AIM
Update the records from the line that contains "Where should I" through the end of the records, replacing "Given" with "Goal" and leaving everything else unchanged. Leave the pictures out of your answer.

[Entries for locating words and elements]
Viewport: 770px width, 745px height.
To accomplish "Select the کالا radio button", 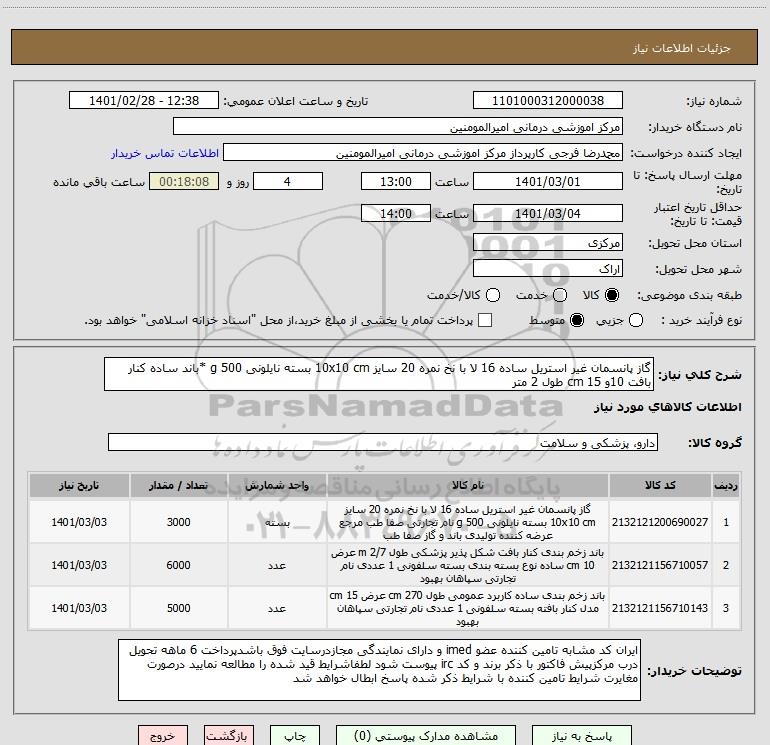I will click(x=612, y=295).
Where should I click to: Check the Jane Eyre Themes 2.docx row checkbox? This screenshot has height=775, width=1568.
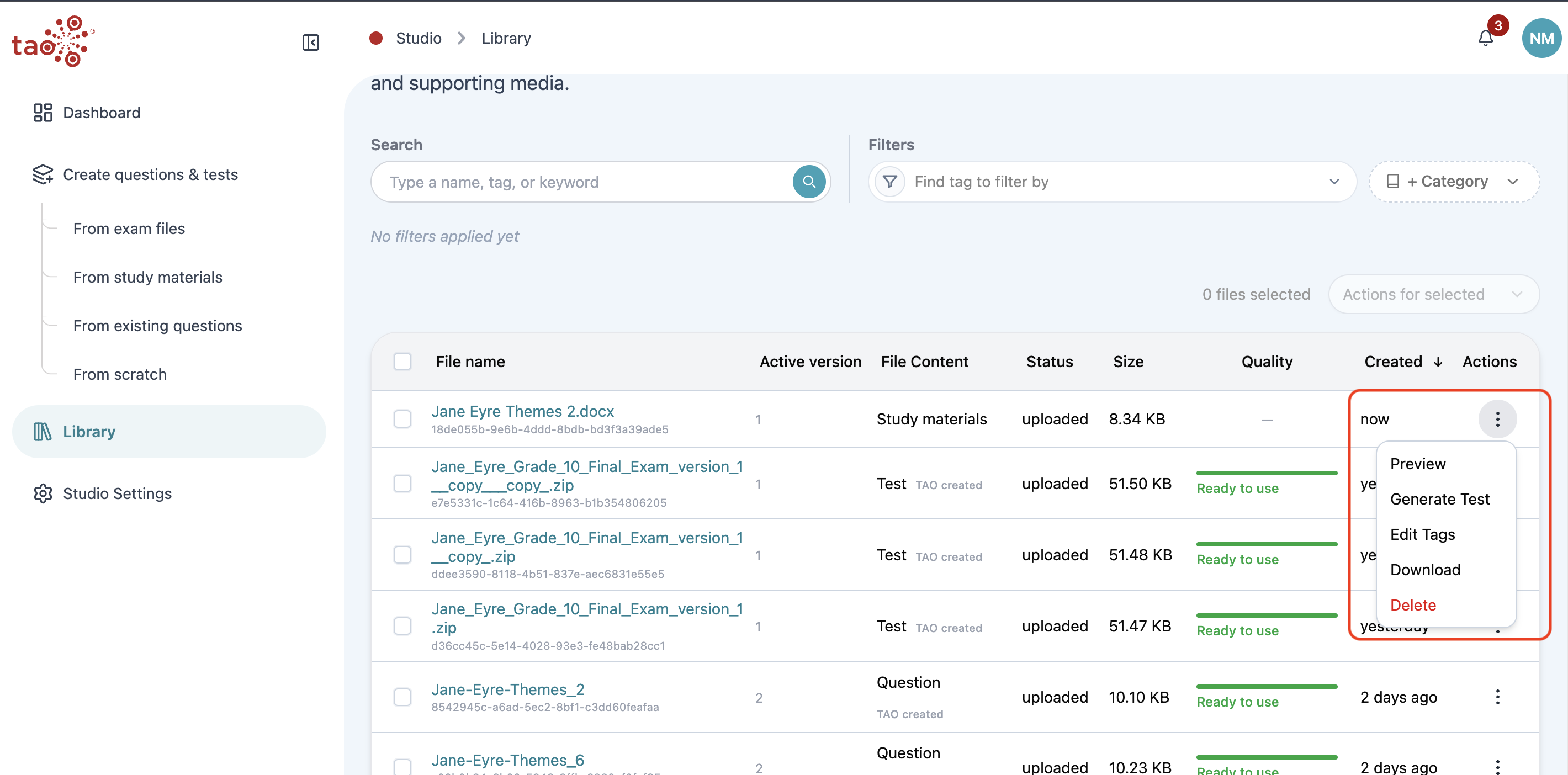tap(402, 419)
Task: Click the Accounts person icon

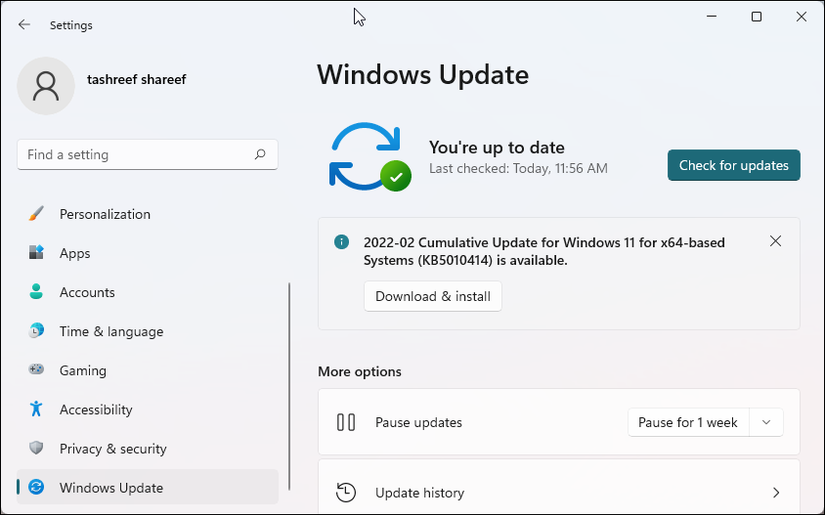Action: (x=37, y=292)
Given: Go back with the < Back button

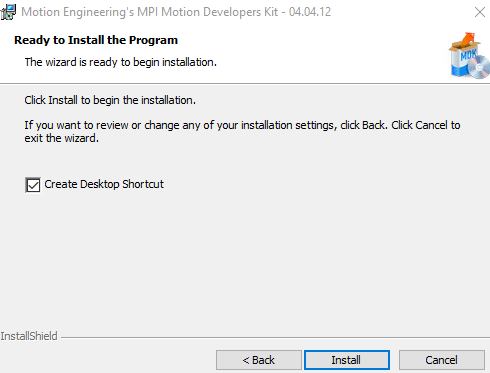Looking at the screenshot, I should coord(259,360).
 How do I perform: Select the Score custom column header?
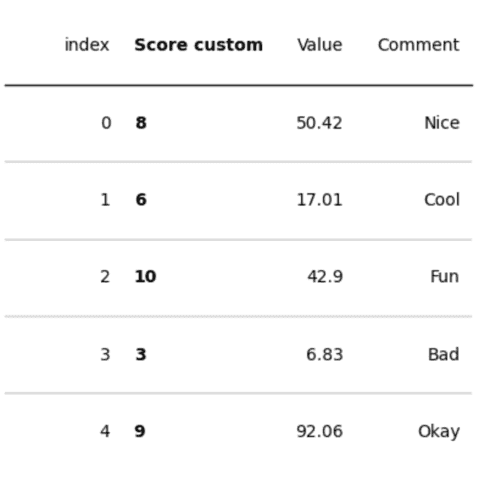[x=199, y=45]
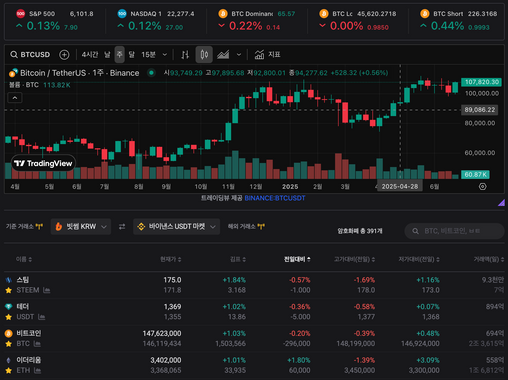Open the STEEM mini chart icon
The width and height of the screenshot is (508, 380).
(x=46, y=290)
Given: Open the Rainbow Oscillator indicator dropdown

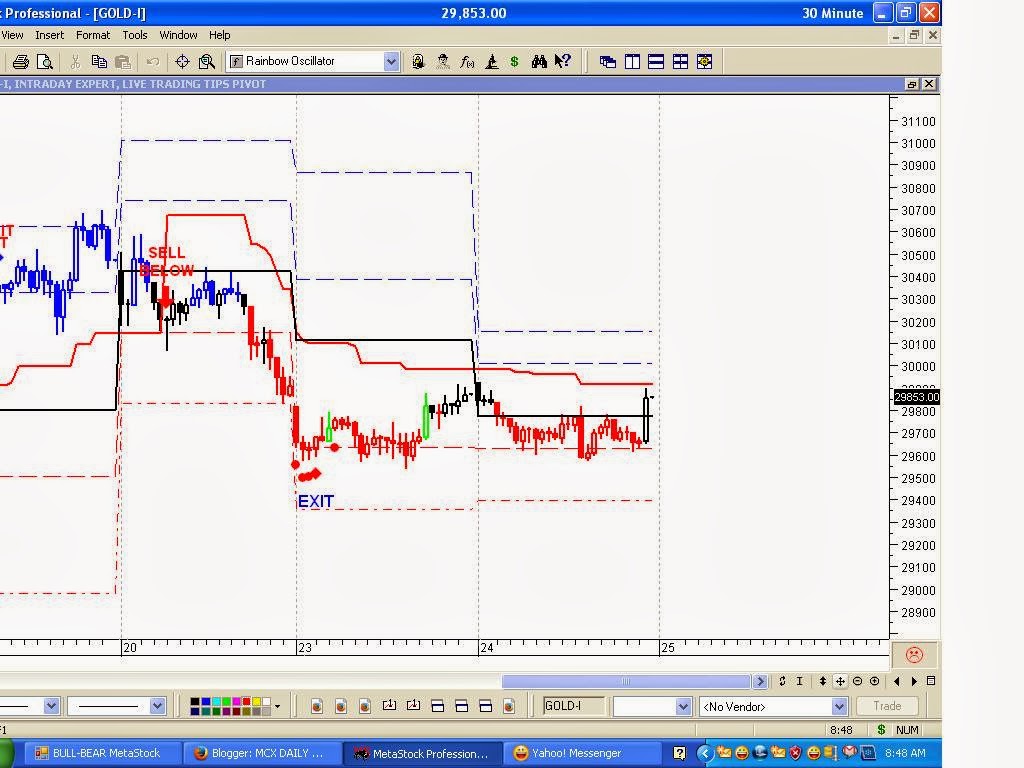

RESPONSE TO THE TASK
Where should I click to: Check the Jane Eyre Themes 2.docx row checkbox? This screenshot has height=775, width=1568.
tap(402, 419)
Task: Click the Accounts person icon

Action: (x=37, y=292)
Goal: Go back with the < Back button

Looking at the screenshot, I should coord(259,360).
 How do I perform: Select the Score custom column header?
[x=199, y=45]
Open the STEEM mini chart icon
The width and height of the screenshot is (508, 380).
(x=46, y=290)
Goal: Open the Rainbow Oscillator indicator dropdown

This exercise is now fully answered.